The goal of this article was twofold. First, it shows how to use the Linux traffic shaping functionality to implement a port mirror for a virtual switch based on a Linux bridge. Secondly, it shows my personal belief that KVM is a very advanced hypervisor architecture. By being based on Linux, it allows you put all the goodies that have been developed for Linux over the past decade or so to good use, without re-inventing the wheel.


Joy Leima said...

What if I wanted to monitor everything received by the kvm bridge and not another VM guest? I want to take all the pkts received by br0 on the host & forward them to my security appliance. In vmware esx, I just choose the 'Pro 192.10.16.x' Network. I don't really want to monitor a particular VM as much as I want to monitor the entire subnet.

Unknown said...

Thank you so much for this explanation... I was looking for something similar to this, and you are the first who has been able to explain this in a way that makes sense.

I'll give you the scenario:
-Two bonded connections
-802.1q VLANs on the bond
-Needed to mirror traffic from one of those vlans.

Normally, in a non-redundant non-vlan scenario, I'd just pull that off of a span on the switch. That wasn't going to work in this case.

I looked at iptables, I looked at bridges, and nothing I saw seemed to be able to do this out of the box on CentOS/RHEL 6.

Thanks to this guide, I was able to set up mirrored traffic from the bonded vlan to a free physical port, and it works wonderfully.

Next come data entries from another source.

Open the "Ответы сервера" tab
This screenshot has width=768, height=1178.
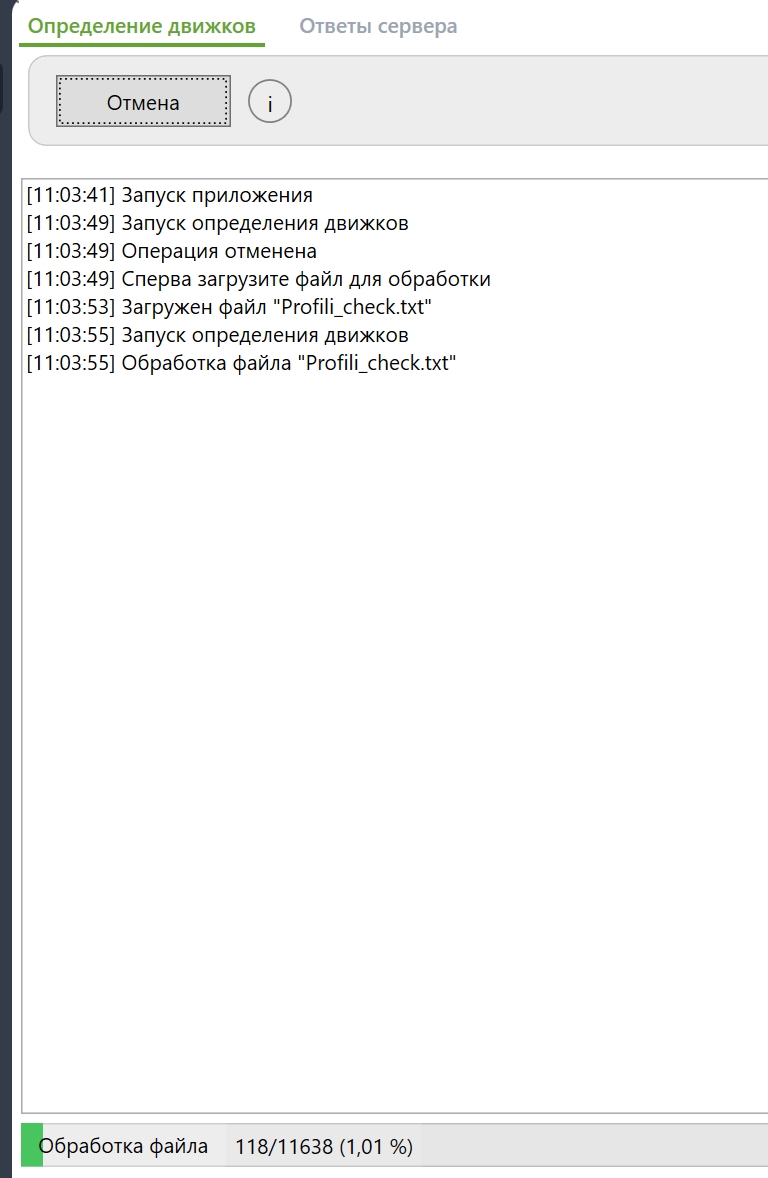pos(378,26)

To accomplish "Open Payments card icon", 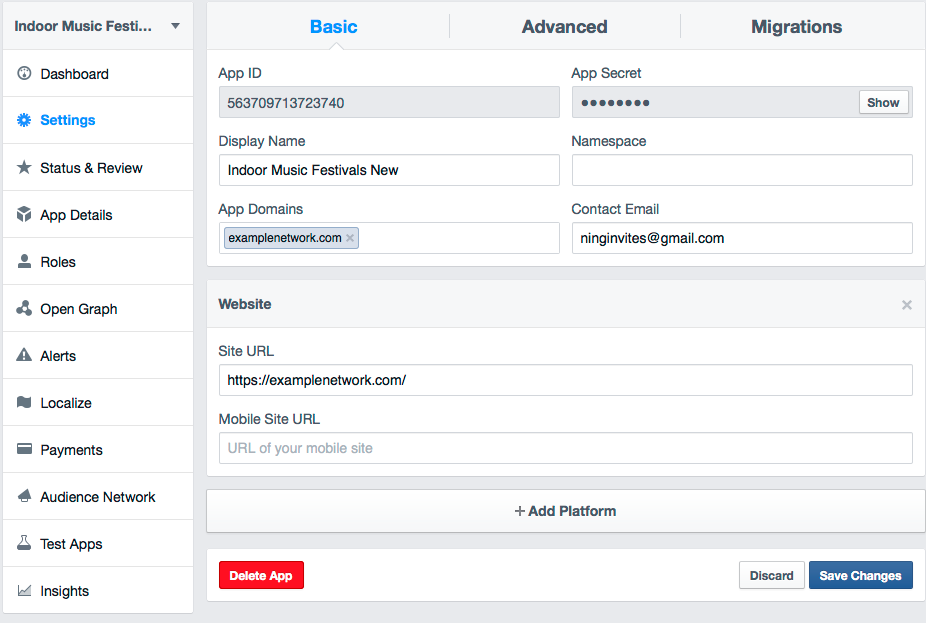I will [x=24, y=449].
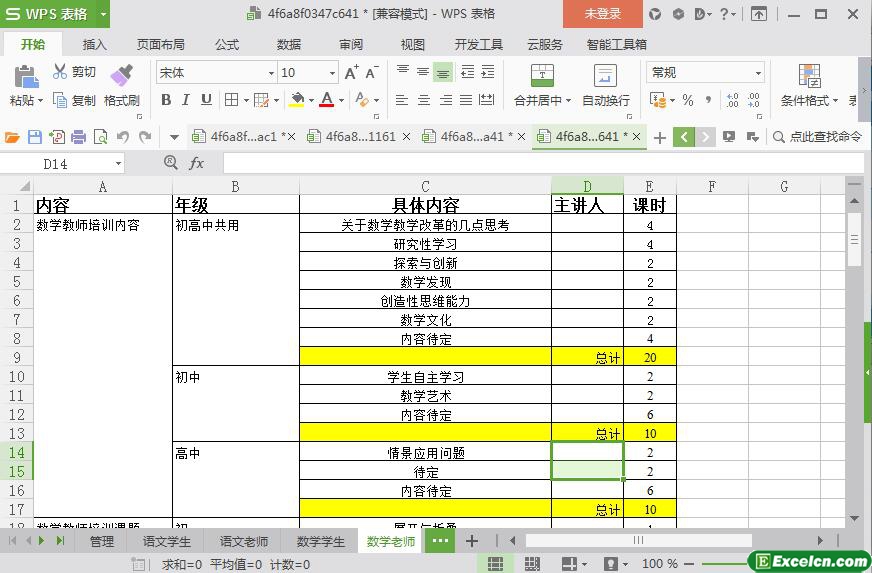
Task: Toggle bold formatting
Action: pyautogui.click(x=166, y=100)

I'm using something like this to automate the parent discovery:

PARENT=`tc qdisc show dev bond0.1203 | grep prio | cut -d ' ' -f 3`
tc filter add dev bond0.1203 parent $PARENT \
protocol ip u32 match u8 0 0 \
action mirred egress mirror dev em2

I'll eventually have a mirror $src $dest script.

smirnon said...

Thank you so much for the wonderful explanation! I am looking for something similiar with the difference being i also want to send out pkts on the mirrored interface (in your example - vnet0) out to some IP address in the same LAN.
Essentially do this for multiple machines that i want to monitor and capture all their traffic to this one machine that can analyze this traffic. I guess i would have to change the destination IP right?
Any ideas/thoughts on how to do that ? Can it be done ?
Thanks in advance

hellt said...

Thank you for this article.
I wonder if it is possible to mirror non IP packets (layer 2 frames)?
Things like LLDP, LACP and BPDU